There were 85 households, out of which 34.1% had children under the age of 18 living with them, 61.2% were married couples living together, 4.7% had a female householder with no husband present, and 29.4% were non-families. 25.9% of all households were made up of individuals, and 15.3% had someone living alone who was 65 years of age or older. The average household size was 2.53 and the average family size was 2.95.

In the city, the population was spread out, with 24.7% under the age of 18, 7.9% from 18 to 24, 28.8% from 25 to 44, 21.9% from 45 to 64, and 16.7% who were 65 years of age or older. The median age was 37 years. For every 100 females, there were 82.2 males. For every 100 females age 18 and over, there were 84.1 males.

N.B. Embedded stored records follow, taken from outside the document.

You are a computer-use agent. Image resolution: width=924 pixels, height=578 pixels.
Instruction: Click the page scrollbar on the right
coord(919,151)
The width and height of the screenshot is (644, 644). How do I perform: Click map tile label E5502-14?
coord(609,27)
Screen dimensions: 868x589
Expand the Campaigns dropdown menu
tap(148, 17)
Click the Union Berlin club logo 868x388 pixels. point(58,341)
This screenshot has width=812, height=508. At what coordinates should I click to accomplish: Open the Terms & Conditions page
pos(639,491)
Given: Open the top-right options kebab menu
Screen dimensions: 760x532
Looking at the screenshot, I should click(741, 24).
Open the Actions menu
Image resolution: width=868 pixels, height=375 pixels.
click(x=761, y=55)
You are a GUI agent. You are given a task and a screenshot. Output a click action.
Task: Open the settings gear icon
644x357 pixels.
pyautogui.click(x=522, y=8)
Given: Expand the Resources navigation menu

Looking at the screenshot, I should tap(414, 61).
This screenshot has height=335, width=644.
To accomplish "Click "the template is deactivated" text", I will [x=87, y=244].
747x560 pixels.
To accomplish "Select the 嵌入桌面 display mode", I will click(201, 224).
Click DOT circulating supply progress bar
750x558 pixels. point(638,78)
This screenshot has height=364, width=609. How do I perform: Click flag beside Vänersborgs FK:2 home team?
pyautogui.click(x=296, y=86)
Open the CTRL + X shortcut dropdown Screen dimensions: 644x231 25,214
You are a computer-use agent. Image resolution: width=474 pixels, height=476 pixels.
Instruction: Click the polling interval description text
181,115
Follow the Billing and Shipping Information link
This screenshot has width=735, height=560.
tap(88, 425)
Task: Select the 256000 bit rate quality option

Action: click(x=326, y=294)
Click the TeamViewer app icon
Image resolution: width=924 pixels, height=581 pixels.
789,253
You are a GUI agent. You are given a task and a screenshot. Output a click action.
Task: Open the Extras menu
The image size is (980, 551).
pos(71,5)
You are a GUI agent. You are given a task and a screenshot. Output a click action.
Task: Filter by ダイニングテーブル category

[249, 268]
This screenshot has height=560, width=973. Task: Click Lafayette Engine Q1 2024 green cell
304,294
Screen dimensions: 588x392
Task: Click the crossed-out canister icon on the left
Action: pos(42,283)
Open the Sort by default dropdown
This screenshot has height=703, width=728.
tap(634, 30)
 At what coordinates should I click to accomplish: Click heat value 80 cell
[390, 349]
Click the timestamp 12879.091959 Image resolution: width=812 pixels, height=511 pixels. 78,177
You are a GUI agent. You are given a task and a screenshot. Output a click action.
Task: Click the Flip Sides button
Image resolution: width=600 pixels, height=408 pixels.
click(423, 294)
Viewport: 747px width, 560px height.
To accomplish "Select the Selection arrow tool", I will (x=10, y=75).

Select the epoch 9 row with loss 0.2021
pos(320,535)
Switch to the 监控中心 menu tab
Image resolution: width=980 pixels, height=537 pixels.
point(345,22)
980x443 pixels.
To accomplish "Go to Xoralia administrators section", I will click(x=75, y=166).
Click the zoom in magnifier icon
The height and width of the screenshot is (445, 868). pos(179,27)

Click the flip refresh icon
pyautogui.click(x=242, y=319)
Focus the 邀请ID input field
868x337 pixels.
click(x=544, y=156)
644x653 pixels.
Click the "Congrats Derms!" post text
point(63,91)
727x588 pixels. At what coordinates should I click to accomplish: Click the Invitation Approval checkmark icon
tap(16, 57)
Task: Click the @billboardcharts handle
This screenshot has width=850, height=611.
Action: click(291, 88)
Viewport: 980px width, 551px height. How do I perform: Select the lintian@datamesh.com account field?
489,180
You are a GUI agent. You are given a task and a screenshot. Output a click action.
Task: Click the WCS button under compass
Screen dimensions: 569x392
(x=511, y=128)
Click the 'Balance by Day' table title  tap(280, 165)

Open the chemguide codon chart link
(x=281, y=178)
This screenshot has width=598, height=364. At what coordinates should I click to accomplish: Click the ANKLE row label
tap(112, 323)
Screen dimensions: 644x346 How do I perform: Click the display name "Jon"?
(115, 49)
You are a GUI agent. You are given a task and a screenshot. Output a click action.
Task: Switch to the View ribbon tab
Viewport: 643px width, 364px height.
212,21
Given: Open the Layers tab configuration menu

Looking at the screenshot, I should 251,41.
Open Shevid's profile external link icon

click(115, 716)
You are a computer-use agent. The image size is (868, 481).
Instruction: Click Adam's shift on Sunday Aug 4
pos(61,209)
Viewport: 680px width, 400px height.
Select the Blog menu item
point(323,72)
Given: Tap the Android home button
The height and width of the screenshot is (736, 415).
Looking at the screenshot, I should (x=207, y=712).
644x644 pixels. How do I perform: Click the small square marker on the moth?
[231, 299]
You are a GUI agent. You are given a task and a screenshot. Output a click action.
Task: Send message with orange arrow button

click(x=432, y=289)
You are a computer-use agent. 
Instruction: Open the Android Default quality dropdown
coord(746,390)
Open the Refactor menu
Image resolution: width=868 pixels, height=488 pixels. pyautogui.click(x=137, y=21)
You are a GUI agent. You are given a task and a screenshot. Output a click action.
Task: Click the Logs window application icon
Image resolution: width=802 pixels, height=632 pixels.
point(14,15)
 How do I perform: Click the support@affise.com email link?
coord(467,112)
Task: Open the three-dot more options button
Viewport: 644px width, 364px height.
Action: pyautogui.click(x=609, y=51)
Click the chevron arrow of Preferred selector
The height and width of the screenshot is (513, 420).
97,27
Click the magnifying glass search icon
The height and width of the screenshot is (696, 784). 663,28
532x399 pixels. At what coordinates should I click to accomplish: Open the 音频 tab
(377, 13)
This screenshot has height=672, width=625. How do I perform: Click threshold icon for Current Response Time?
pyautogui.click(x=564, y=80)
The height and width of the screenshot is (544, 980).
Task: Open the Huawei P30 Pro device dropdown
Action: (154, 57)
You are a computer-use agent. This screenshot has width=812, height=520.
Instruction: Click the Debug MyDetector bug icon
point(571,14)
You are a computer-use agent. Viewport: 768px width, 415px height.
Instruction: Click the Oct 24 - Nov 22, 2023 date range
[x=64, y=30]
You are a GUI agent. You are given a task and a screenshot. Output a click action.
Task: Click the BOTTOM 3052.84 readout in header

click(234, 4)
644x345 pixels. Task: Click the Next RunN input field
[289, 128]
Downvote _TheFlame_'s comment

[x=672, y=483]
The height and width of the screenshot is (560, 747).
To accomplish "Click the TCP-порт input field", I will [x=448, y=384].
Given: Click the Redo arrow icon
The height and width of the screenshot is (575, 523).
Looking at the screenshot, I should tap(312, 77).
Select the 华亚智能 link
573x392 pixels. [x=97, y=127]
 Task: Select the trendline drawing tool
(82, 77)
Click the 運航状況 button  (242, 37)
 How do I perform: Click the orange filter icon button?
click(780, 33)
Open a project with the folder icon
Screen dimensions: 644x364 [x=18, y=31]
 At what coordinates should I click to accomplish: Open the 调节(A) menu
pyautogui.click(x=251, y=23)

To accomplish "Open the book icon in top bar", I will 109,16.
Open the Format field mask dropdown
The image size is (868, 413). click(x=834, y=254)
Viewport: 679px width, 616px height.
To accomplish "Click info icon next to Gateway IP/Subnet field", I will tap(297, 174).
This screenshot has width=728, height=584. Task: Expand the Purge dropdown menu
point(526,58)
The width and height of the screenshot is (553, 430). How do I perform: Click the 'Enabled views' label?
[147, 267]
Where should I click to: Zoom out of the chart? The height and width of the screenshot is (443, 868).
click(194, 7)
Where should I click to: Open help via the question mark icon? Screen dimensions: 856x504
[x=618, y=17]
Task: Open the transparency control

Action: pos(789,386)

The median income for a household in the city was $49,063, and the median income for a family was $52,500. Males had a median income of $30,694 versus $22,188 for females. The per capita income for the city was $17,641. About 4.5% of families and 9.9% of the population were below the poverty line, including none of those under the age of eighteen and 42.3% of those 65 or over.